The data:
------------------------------------
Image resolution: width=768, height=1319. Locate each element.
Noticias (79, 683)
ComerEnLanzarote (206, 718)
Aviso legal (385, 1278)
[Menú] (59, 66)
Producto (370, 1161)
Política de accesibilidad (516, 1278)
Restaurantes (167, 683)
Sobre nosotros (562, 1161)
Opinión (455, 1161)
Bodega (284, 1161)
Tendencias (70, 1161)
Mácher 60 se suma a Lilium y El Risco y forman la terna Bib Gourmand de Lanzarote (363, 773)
------------------------------------
Problem description: Transcribe exactly, and only, the lines that extend from the one containing "Opinión (455, 1161)" to the end of the records above, inclusive of both.

Problem solution:
Opinión (455, 1161)
Bodega (284, 1161)
Tendencias (70, 1161)
Mácher 60 se suma a Lilium y El Risco y forman la terna Bib Gourmand de Lanzarote (363, 773)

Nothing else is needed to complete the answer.